The Thames Valley is due to bear the brunt of the storms this week, with the agency and emergency services working around the clock to minimise the damage. Forecasters say there is little chance of the storms easing until at least next week.
Communities Secretary Eric Pickles told MPs there was a high risk that the Thames, the Severn and the Wye would all break their banks as water levels rise.
Berkshire Fire and Rescue Service are working to help those hit by floods
Efforts to deal with the flooding have been overshadowed by a bitter clash between ministers and the EA, after Mr Pickles yesterday issued a barbed apology for relying on its advice.
Environment Secretary Owen Paterson - who was leading the response until being forced to undergo an eye operation - is said to have complained to Downing Street over his Tory colleague's intervention. Both ministers have played down the apparent rift, insisting they are "working closely" to respond to the crisis.
But furious EA chairman Lord Smith used a round of broadcast interviews to hit back, saying his staff know "100 times more" than any politician about flooding.
He also squarely blamed Treasury funding rules for the failure to dredge rivers.
Attempting to take the heat out of the spat this afternoon, the Prime Minister said: "I am only interested in one thing, and that is making sure that everything government can do is being done, and will go on being done to help people through this difficult time.
"This is a time for everyone to get on with the jobs that they have. This is not the time to change personnel here. This is the time to get on, do everything we can. I back the EA, I back the work they are doing.
"Everyone's got to get on with the jobs they are doing.
"There will be time later on to talk about things. Right now everybody's got to focus on the job in hand.
"That is the EA, every department in government, and let's not forget the emergency services and the army, who are doing a brilliant job."
A woman is caught in the flood waters
Number 10 rejected suggestions that the Cabinet was at war, with the Prime Minister's spokesman saying: "I don't think there is a difference between Eric Pickles and Owen Paterson on this."

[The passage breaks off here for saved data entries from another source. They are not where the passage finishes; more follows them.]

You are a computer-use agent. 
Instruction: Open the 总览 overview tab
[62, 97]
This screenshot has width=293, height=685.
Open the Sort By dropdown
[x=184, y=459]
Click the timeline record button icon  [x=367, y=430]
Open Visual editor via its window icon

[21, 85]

Asked whether Mr Cameron agreed with an unnamed Cabinet minister who was quoted as describing Mr Paterson as "stupid", the spokesman responded: "The Prime Minister's view is that Owen Paterson does an excellent job."

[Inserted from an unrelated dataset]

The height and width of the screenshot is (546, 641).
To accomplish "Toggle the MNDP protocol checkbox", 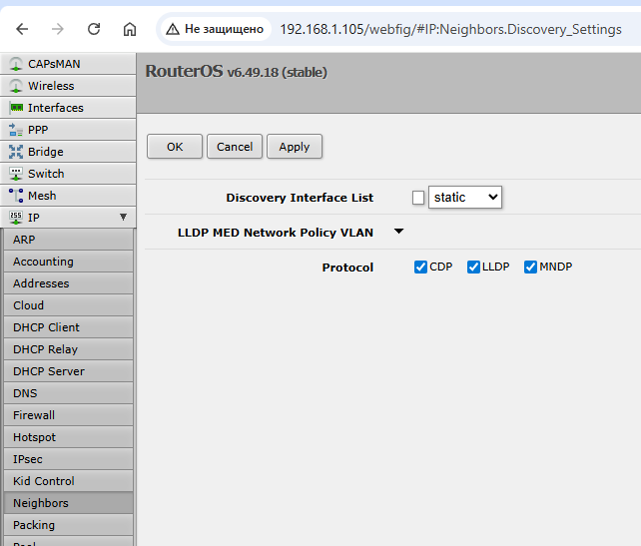I will [530, 267].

He denied that there had been a lack of urgency in the Government's response during the early stages of the flooding, when the emergency Cobra committee was sometimes chaired by a junior environment minister.
The spokesman said Mr Cameron associated himself with the "unreserved apology" offered yesterday by Mr Pickles, who accepted that it was a mistake to have stopped dredging rivers in the Somerset Levels.
"The Prime Minister would associate himself entirely with Eric Pickles's apology and the reason why, which is that there hasn't been the dredging that was required and that is something that is going to be put right," said the spokesman.
Mr Pickles had been expected to visit the Thames Valley this afternoon, but instead came to the Commons to answer an urgent question on the crisis tabled by Labour.
He flatly denied criticising the "marvellous workforce" at the EA and told the Opposition to stop trying to score "political points", insisting: "As I told the House on Thursday, I commend the hard work of the emergency services, local authorities, the armed services and the on-the-ground staff of the Environment Agency.
"There will be lessons to be learnt including the policy with regards to dredging and how much is spent of the £1.2 billion budget."
Mr Pickles is due to chair a Cobra meeting in London this evening, with the Prime Minister participating by phone.
Labour leader Ed Miliband said: "It is a disgrace that you have Government ministers today pointing the finger at each other when they should be rolling their sleeves up and helping those who are affected.
"The Government needs to explain why their response to the flooding has been so slow to help the victims and why their planning has been so inadequate.
"The Department of the Environment actually downgraded flooding as a key objective when the Conservatives came to power.
"But really what the public wants is a Prime Minister and a government focused on them, getting on with the job, not pointing fingers at each other or other people and trying to shut off blame."
The Met Office's Sarah Davies told a briefing that strong winds forecast for the middle of the week could add to the problems facing the country.
Some 20-40mm (0.75-1.5 inches) of rain is expected by Friday night across many southern and western areas.
But some regions, including the already flood-hit south west of England, south Wales, western Scotland and Northern Ireland could have up to 70mm (2.75 inches).
The EA's Pete Fox added: "The very latest figures suggest we have seen around 800 to 900 properties flooded since the end of last week.
"We are still looking and focusing our attention on the Thames. We urge people to look very carefully at the Environment Agency website and make sure they are signed up for free flood warnings.
"You might expect to see some hundreds of properties flooded over the course of the next two or three days."
Network Rail said disruption to lines and infrastructure could take "some months" to resolve.